Inline fuel pumps use incoming fuel to cool the internal components. Because of this, they can overheat in certain situations like stop and go traffic where low air movement is unable to cool fuel and road surface temperatures are high.
Inline fuel pumps must be mounted as close to the fuel tank or cell as possible. These pumps are pushing pumps and can’t efficiently draw fuel in from long distances away. Mounting them too far away will result in poor performance, sometimes known as “Starving” the pump.
In-Tank Fuel Pumps
In-tank fuel pumps are the most common fuel pumps in the OEM market. Their size is limited to the opening on the fuel tank, so their horsepower capabilities are limited. However, modern brushless motors and turbine technology have produced some incredible in-tank pumps that can support massive power.

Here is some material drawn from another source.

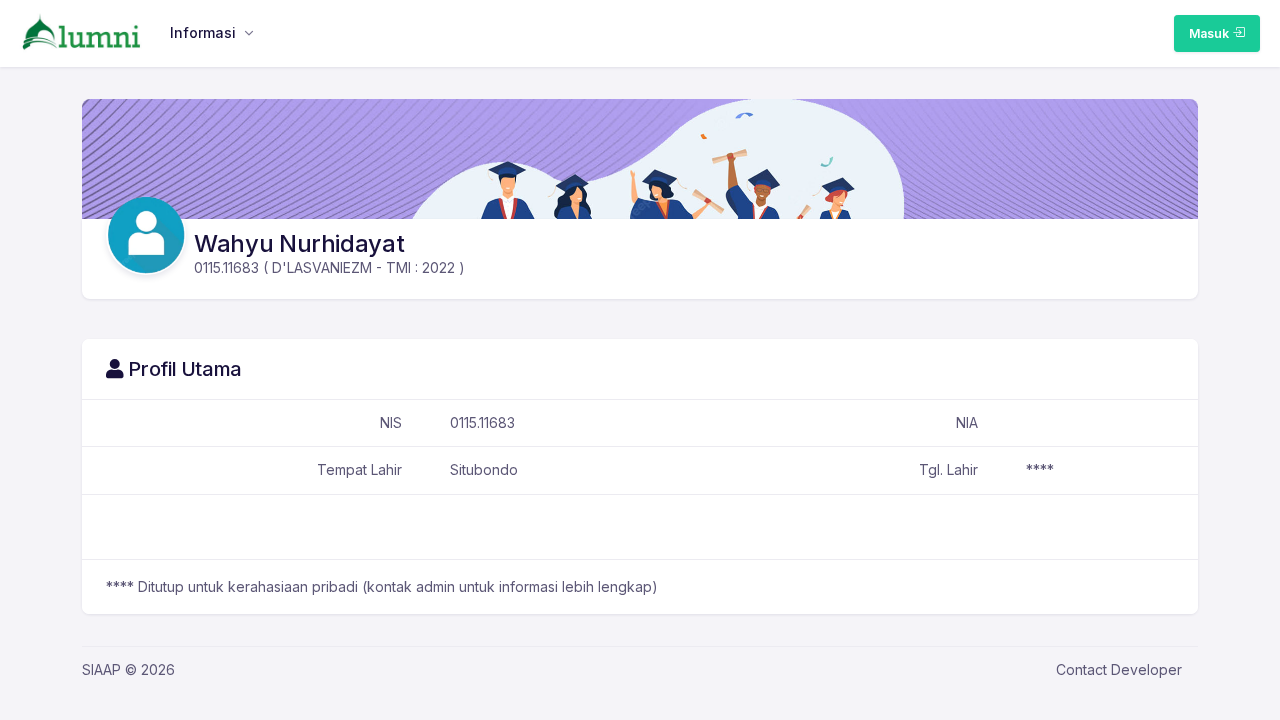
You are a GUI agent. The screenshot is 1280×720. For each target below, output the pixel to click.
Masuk (1210, 33)
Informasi (203, 32)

The fact that these pumps are in the fuel tank means they are well insulated. This is great for sound reduction and cooling. These pumps are nearly impervious to external temperature changes since they are surrounded by gallons of fuel.
They can be paired or even tripled together and wired separately. Using switches, this allows them to activate them at different times depending on fuel requirement, like inline pumps. Modern pulse width modulation capable fuel pumps can have flow reduced or raised on command from the ECU. Many aftermarket ECUs can support this feature making it a great option for any horsepower range.